_EXERCISE OBJECTIVE:_
Turn the data below into a numbered list, leaving out any blank lines.

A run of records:

########

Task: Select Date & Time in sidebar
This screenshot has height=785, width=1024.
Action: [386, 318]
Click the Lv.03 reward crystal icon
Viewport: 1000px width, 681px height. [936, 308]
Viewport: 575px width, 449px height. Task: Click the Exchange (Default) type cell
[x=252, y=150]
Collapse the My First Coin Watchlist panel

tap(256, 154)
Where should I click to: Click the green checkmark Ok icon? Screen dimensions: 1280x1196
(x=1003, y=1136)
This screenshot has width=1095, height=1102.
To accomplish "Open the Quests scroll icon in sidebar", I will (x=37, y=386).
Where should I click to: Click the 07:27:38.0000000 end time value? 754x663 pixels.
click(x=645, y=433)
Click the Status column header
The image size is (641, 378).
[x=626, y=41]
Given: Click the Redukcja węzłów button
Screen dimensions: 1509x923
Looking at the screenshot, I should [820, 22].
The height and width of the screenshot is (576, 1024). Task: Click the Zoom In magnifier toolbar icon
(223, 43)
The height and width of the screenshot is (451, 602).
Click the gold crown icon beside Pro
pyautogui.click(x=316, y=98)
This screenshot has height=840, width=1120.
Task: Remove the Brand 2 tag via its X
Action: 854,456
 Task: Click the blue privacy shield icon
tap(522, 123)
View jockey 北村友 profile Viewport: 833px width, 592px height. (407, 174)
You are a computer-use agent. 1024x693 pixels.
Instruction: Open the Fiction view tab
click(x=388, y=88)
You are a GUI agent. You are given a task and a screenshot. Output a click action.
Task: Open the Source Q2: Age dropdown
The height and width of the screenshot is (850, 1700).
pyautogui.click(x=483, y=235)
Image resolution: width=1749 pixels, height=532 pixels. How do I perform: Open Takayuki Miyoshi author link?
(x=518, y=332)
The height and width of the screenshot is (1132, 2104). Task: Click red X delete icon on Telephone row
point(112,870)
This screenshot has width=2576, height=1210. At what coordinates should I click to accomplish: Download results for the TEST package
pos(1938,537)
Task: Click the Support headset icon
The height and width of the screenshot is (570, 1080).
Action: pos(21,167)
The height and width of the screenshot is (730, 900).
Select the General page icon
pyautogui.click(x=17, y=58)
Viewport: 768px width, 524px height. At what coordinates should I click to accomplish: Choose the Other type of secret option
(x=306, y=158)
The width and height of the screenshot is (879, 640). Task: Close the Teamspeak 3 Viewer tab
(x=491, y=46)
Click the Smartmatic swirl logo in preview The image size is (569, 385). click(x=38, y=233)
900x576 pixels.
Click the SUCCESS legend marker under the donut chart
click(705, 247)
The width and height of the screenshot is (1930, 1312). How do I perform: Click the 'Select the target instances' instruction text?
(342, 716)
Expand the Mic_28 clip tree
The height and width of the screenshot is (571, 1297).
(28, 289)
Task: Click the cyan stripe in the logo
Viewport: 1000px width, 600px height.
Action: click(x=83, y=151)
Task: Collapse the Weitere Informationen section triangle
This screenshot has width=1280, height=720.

########

_OUTPUT BELOW:_
1. Task: Select Date & Time in sidebar
2. This screenshot has height=785, width=1024.
3. Action: [386, 318]
4. Click the Lv.03 reward crystal icon
5. Viewport: 1000px width, 681px height. [936, 308]
6. Viewport: 575px width, 449px height. Task: Click the Exchange (Default) type cell
7. [x=252, y=150]
8. Collapse the My First Coin Watchlist panel
9. tap(256, 154)
10. Where should I click to: Click the green checkmark Ok icon? Screen dimensions: 1280x1196
11. (x=1003, y=1136)
12. This screenshot has width=1095, height=1102.
13. To accomplish "Open the Quests scroll icon in sidebar", I will (x=37, y=386).
14. Where should I click to: Click the 07:27:38.0000000 end time value? 754x663 pixels.
15. click(x=645, y=433)
16. Click the Status column header
17. The image size is (641, 378).
18. [x=626, y=41]
19. Given: Click the Redukcja węzłów button
20. Screen dimensions: 1509x923
21. Looking at the screenshot, I should [820, 22].
22. The height and width of the screenshot is (576, 1024). Task: Click the Zoom In magnifier toolbar icon
23. (223, 43)
24. The height and width of the screenshot is (451, 602).
25. Click the gold crown icon beside Pro
26. pyautogui.click(x=316, y=98)
27. This screenshot has height=840, width=1120.
28. Task: Remove the Brand 2 tag via its X
29. Action: 854,456
30.  Task: Click the blue privacy shield icon
31. tap(522, 123)
32. View jockey 北村友 profile Viewport: 833px width, 592px height. (407, 174)
33. You are a computer-use agent. 1024x693 pixels.
34. Instruction: Open the Fiction view tab
35. click(x=388, y=88)
36. You are a GUI agent. You are given a task and a screenshot. Output a click action.
37. Task: Open the Source Q2: Age dropdown
38. The height and width of the screenshot is (850, 1700).
39. pyautogui.click(x=483, y=235)
40. Image resolution: width=1749 pixels, height=532 pixels. How do I perform: Open Takayuki Miyoshi author link?
41. (x=518, y=332)
42. The height and width of the screenshot is (1132, 2104). Task: Click red X delete icon on Telephone row
43. point(112,870)
44. This screenshot has width=2576, height=1210. At what coordinates should I click to accomplish: Download results for the TEST package
45. pos(1938,537)
46. Task: Click the Support headset icon
47. The height and width of the screenshot is (570, 1080).
48. Action: pos(21,167)
49. The height and width of the screenshot is (730, 900).
50. Select the General page icon
51. pyautogui.click(x=17, y=58)
52. Viewport: 768px width, 524px height. At what coordinates should I click to accomplish: Choose the Other type of secret option
53. (x=306, y=158)
54. The width and height of the screenshot is (879, 640). Task: Close the Teamspeak 3 Viewer tab
55. (x=491, y=46)
56. Click the Smartmatic swirl logo in preview The image size is (569, 385). click(x=38, y=233)
57. 900x576 pixels.
58. Click the SUCCESS legend marker under the donut chart
59. click(705, 247)
60. The width and height of the screenshot is (1930, 1312). How do I perform: Click the 'Select the target instances' instruction text?
61. (342, 716)
62. Expand the Mic_28 clip tree
63. The height and width of the screenshot is (571, 1297).
64. (28, 289)
65. Task: Click the cyan stripe in the logo
66. Viewport: 1000px width, 600px height.
67. Action: click(x=83, y=151)
68. Task: Collapse the Weitere Informationen section triangle
69. This screenshot has width=1280, height=720.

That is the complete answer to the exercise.